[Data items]
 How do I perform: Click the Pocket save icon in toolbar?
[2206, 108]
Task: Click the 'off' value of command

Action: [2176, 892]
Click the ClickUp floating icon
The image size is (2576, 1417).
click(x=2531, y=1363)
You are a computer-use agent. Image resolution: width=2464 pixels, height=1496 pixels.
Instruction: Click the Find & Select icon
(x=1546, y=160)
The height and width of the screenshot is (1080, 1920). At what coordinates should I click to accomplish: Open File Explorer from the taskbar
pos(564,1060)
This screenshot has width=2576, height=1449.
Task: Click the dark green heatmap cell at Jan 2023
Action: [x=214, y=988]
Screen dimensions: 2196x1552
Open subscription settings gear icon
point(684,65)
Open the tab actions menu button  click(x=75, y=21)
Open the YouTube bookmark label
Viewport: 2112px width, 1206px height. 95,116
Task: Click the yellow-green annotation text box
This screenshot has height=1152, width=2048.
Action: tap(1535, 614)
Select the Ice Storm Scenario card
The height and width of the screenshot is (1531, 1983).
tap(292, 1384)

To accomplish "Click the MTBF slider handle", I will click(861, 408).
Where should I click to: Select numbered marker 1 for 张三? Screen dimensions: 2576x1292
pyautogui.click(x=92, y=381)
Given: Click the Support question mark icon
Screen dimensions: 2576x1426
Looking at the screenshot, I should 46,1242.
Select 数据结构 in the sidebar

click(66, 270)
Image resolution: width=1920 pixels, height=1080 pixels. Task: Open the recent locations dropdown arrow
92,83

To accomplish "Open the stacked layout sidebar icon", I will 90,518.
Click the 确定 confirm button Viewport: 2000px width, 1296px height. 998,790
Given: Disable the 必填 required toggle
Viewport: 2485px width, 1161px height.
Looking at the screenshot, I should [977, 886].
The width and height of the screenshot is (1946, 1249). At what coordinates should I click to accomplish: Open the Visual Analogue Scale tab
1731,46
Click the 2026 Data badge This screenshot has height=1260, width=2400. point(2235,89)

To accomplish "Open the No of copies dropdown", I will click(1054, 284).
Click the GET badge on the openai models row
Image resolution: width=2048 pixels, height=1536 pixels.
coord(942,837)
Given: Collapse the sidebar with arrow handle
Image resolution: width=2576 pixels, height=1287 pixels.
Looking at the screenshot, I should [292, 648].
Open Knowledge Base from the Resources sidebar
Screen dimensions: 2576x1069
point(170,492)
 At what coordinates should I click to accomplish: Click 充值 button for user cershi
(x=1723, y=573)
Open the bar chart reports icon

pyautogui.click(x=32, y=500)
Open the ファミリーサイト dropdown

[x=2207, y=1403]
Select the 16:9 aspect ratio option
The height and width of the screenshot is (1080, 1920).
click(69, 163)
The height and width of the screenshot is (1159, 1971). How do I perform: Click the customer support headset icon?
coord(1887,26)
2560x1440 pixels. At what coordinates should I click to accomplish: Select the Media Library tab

> **What the task asks**: In the records, which lines mention the word "Given"? Copy those lines.

> **Solution to this problem**:
Given: Click the Support question mark icon
Given: Disable the 必填 required toggle
Given: Collapse the sidebar with arrow handle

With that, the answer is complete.